Haiku and Review: Doctor Strange

Doctor Strange

Doc Strange, the love child
between M.C. Escher and
a kaleidoscope.

The last time I told anyone to go see a movie in 3D for its visuals was Avatar, and that was seven years ago.  Doctor Strange is another such film — the special effects are quite bedeviling and should be seen on the big screen.  Props must be given to Inception; that fight scene in the spinning corridor no doubt spawned a great deal of the action that we see here, not to mention the rest of the dreamy machinations led by Leo and company.

It’s a prototypical superhero movie, meaning there’s a reluctant hero, some funny lines, and a Big Boss level.  In a way, it’s as familiar as any bildungsroman, and at this point I’m so tired of it that if any film of this genre deviates even a little — like Deadpool — I’m almost grateful to the point of tears.  Benedict Cumberbatch turns his arrogance volume down to about 4 here, and it’s the right level for this damaged character.

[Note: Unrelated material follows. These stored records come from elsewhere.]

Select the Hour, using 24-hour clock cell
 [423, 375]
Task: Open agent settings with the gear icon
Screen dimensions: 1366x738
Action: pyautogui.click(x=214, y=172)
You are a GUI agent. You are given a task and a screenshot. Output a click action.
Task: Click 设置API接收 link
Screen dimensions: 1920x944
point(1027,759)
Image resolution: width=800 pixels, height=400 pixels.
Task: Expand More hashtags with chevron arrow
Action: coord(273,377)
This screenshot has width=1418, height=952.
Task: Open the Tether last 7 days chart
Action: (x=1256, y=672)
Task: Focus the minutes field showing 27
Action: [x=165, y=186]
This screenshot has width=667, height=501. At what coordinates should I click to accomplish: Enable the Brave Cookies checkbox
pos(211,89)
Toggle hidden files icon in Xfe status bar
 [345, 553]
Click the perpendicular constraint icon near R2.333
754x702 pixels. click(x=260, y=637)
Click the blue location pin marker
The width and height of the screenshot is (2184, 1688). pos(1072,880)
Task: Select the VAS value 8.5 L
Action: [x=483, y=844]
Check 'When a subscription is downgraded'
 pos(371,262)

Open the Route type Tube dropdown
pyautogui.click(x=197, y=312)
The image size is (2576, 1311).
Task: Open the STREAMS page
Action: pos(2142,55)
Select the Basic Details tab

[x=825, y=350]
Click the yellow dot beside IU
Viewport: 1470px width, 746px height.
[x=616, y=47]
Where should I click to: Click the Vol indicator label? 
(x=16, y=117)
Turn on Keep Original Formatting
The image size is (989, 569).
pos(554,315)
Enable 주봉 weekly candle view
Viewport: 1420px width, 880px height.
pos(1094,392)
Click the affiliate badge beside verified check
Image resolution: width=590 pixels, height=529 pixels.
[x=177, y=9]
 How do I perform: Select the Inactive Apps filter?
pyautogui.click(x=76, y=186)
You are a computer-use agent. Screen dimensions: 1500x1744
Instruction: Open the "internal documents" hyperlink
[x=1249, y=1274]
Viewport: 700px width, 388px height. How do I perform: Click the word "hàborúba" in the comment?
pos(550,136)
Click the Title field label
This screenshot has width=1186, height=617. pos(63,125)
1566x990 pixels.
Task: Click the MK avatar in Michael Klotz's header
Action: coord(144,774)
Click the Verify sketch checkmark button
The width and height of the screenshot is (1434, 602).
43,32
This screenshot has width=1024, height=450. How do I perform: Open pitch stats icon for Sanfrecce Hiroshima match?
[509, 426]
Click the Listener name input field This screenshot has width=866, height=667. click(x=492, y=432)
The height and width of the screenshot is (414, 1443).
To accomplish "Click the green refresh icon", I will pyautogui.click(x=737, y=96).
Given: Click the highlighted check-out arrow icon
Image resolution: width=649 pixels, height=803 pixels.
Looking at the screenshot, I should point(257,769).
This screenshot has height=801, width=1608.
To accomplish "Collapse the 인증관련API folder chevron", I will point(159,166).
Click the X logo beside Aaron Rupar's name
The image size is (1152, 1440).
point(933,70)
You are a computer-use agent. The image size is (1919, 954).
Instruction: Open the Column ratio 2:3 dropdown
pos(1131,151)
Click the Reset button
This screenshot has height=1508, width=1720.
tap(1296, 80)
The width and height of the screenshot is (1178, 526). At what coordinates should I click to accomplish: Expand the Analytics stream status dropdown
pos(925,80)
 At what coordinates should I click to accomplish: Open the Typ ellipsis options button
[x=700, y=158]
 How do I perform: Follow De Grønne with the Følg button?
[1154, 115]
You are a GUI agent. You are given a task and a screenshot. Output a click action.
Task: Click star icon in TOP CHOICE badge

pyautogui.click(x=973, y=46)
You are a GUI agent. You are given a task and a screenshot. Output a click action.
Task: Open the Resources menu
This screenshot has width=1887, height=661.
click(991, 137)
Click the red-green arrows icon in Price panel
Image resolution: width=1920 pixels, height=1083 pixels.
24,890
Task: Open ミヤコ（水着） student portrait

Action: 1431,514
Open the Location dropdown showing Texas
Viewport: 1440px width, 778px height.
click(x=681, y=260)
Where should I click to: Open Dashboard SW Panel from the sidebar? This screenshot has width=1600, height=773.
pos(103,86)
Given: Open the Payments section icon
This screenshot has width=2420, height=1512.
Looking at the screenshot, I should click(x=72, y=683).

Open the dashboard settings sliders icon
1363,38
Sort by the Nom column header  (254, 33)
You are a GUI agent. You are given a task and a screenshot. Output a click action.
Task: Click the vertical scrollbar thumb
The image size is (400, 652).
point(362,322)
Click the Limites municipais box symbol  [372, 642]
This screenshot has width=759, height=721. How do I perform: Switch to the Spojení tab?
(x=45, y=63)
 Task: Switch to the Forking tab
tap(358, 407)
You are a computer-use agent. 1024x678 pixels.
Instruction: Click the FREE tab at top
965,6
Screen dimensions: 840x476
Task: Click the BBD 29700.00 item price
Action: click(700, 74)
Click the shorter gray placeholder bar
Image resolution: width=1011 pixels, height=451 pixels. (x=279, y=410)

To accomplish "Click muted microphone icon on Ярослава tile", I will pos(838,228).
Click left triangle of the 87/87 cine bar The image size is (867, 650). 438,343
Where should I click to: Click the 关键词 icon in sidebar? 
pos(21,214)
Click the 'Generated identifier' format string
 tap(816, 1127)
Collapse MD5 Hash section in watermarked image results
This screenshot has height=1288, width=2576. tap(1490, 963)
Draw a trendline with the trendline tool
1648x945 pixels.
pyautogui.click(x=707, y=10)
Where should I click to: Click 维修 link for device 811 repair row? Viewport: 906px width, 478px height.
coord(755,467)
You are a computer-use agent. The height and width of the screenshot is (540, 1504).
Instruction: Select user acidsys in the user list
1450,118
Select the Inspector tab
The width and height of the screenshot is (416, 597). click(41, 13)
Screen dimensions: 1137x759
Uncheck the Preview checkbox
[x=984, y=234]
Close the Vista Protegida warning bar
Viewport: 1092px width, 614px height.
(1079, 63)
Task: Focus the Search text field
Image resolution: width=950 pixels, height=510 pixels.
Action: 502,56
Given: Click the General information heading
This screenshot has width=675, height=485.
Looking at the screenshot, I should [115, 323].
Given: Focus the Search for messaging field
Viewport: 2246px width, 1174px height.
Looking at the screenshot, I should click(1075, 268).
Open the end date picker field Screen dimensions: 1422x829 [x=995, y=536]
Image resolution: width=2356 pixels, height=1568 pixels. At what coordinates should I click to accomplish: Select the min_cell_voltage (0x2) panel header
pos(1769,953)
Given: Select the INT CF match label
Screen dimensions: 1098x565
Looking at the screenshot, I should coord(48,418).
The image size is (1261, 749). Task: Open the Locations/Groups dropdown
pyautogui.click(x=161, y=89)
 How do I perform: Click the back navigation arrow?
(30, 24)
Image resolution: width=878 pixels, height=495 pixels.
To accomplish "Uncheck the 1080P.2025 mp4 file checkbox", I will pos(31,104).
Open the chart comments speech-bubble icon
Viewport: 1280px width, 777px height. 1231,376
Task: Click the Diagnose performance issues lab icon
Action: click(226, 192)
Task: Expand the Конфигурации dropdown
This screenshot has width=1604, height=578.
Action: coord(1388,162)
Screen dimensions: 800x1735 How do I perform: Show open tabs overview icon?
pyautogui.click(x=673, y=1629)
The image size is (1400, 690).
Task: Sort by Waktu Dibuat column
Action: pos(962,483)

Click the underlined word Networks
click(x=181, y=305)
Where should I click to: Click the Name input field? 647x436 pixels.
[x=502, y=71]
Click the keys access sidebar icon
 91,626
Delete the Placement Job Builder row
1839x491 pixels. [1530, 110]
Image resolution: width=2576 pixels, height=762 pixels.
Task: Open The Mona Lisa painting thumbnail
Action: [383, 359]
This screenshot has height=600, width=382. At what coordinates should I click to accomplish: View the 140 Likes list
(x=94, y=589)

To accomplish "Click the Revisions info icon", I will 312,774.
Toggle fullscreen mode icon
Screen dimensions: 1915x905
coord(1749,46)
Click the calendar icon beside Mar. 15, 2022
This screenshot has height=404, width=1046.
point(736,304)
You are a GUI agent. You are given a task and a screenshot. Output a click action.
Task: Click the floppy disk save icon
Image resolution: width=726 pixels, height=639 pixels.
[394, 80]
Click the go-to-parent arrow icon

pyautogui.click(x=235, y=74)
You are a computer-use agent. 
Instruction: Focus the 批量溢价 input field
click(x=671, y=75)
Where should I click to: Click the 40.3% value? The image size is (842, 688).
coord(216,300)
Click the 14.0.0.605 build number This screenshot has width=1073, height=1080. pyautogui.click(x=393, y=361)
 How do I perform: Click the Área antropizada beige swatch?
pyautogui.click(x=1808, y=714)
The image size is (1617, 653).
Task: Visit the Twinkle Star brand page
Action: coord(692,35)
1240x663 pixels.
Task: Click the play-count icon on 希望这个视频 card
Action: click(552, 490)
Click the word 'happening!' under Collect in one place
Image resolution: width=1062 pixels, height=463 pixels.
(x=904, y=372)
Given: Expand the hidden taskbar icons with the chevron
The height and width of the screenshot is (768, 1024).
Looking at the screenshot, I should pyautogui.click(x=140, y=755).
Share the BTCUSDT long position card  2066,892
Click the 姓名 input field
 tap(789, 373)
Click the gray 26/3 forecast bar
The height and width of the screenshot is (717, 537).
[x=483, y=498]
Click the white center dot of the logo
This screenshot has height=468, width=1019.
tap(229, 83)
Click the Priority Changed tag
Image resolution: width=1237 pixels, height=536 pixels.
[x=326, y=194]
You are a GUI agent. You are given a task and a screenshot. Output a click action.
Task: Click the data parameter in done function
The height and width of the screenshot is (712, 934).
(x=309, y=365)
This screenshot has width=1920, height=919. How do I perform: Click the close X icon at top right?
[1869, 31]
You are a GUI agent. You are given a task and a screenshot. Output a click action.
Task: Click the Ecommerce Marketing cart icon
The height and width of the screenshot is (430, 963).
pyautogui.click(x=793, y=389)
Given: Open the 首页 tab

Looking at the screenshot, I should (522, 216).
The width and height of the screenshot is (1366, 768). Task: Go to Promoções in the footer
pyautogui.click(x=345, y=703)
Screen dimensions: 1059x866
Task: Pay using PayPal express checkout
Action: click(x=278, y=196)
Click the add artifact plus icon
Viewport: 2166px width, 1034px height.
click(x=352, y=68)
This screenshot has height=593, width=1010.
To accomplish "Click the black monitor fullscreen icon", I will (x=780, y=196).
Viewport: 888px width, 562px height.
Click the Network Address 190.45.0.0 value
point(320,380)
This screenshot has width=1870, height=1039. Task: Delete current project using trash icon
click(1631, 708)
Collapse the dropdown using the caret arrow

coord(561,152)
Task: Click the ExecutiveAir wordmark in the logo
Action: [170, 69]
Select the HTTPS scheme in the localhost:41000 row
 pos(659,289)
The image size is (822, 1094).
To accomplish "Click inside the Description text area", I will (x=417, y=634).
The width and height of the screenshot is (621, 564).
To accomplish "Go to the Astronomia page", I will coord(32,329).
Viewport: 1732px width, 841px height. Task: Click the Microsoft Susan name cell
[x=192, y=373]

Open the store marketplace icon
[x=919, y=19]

Tilda Swinton is of course lovely and amazing as always, but I must say, as a person of Asian descent, it feels like if there was one big-budget superhero movie that could’ve starred many more Asians, it was this one.  I’ve read about the Tibet/China issue that most likely resulted in changing the teacher character from Himalayan to Celtic, so it was a business decision, but it also feels like a lost opportunity.  I’m glad Benedict Wong got in there — he was the best thing in Marco Polo (in a series that was, well, terrible), and he lends his considerable gifts of austerity and gravitas to the film.